Records of finding words and elements:
= = = = =
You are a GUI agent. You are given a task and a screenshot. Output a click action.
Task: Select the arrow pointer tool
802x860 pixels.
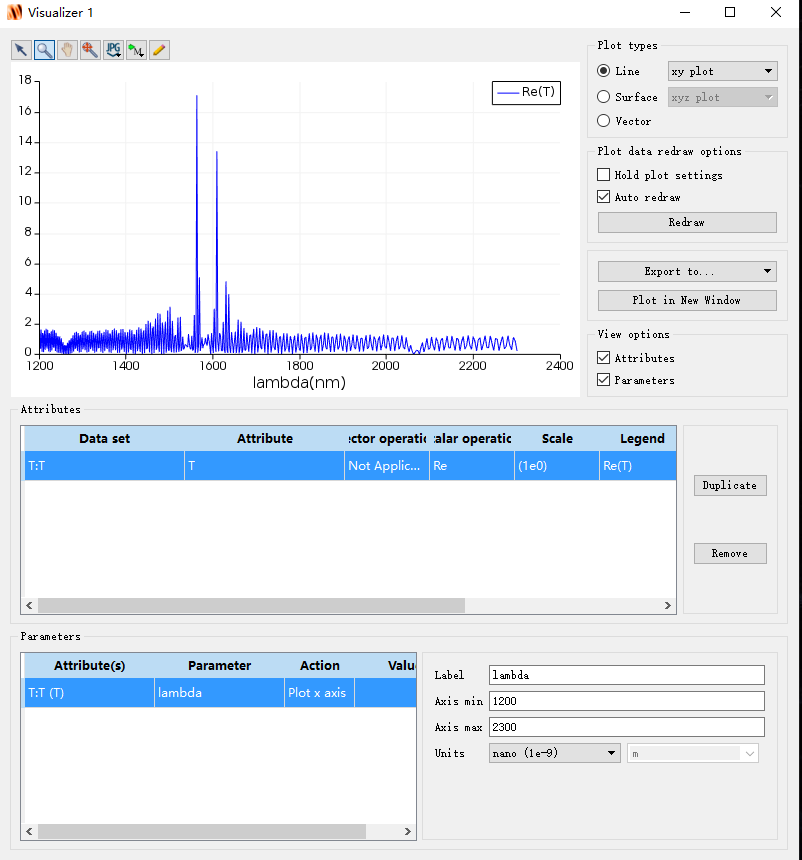pyautogui.click(x=21, y=50)
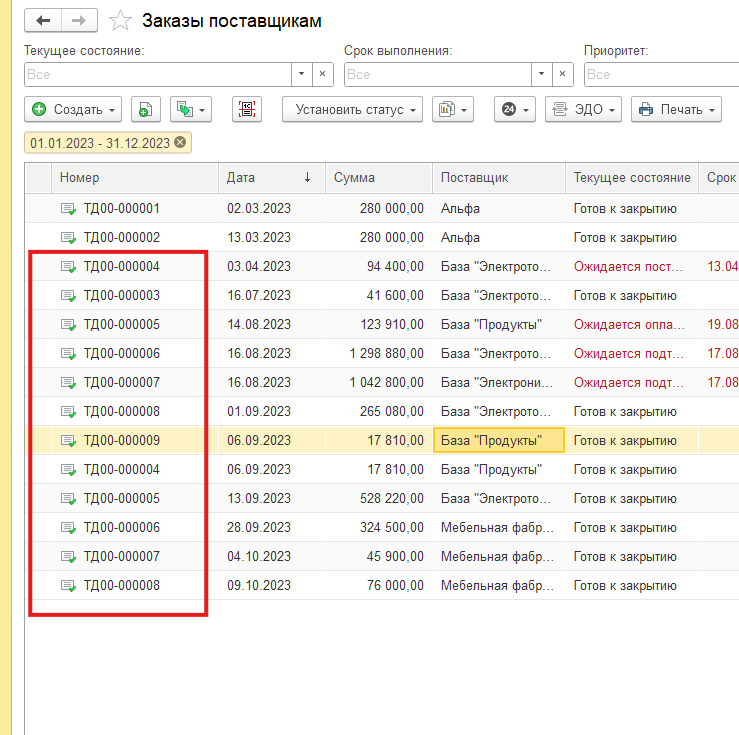This screenshot has height=735, width=739.
Task: Click the forward navigation arrow
Action: click(x=80, y=20)
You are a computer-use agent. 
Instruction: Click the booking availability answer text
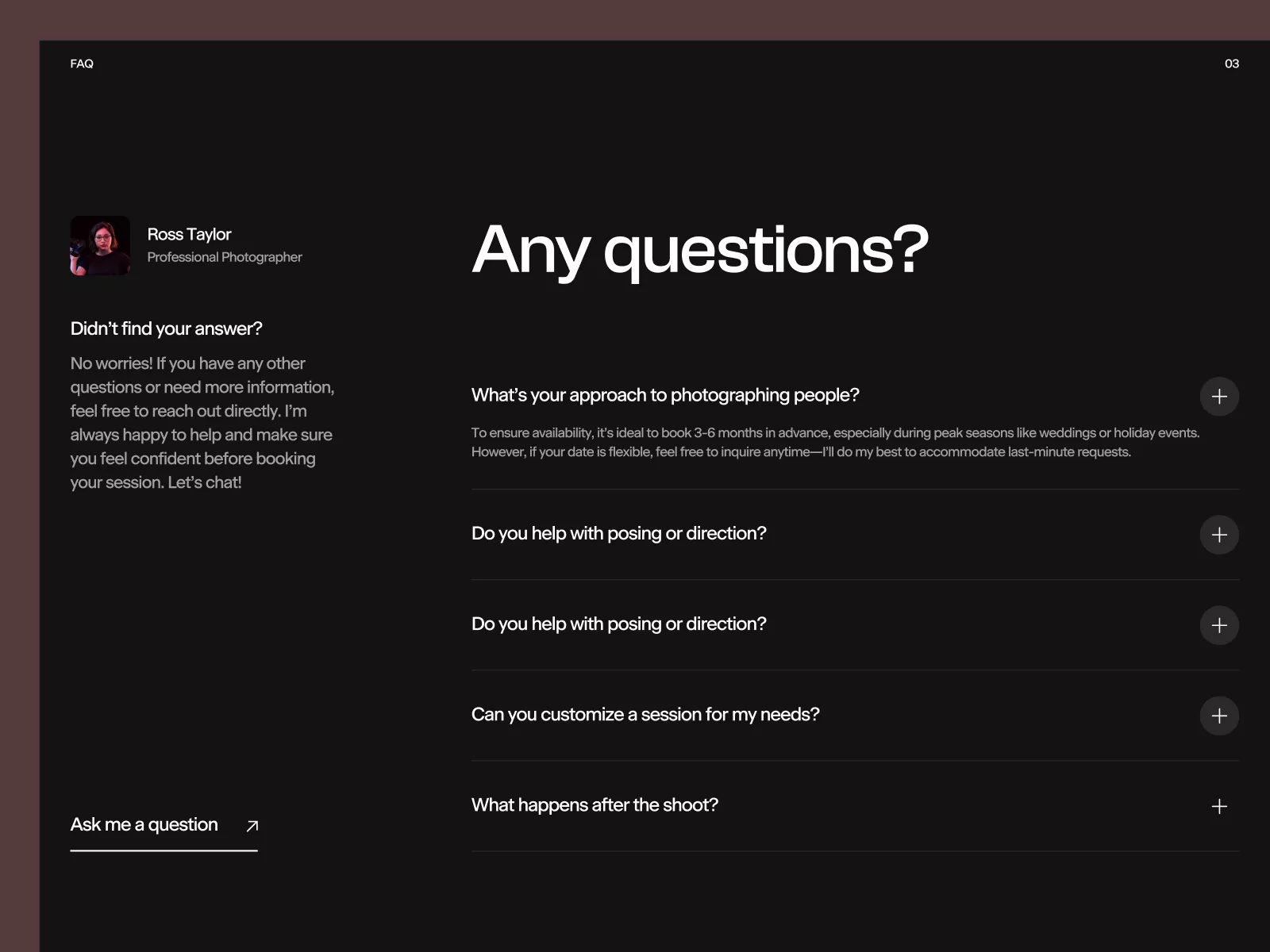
= = = = =
### Goal
Copy out every line of the items above word for word, leaving out the pictures.

### Solution to this problem
You are a GUI agent. You are given a task and a screenshot. Output a click action.
Task: Select the arrow pointer tool
802x860 pixels.
pyautogui.click(x=21, y=50)
This screenshot has height=735, width=739.
Task: Click the forward navigation arrow
Action: click(x=80, y=20)
You are a computer-use agent. 
Instruction: Click the booking availability answer text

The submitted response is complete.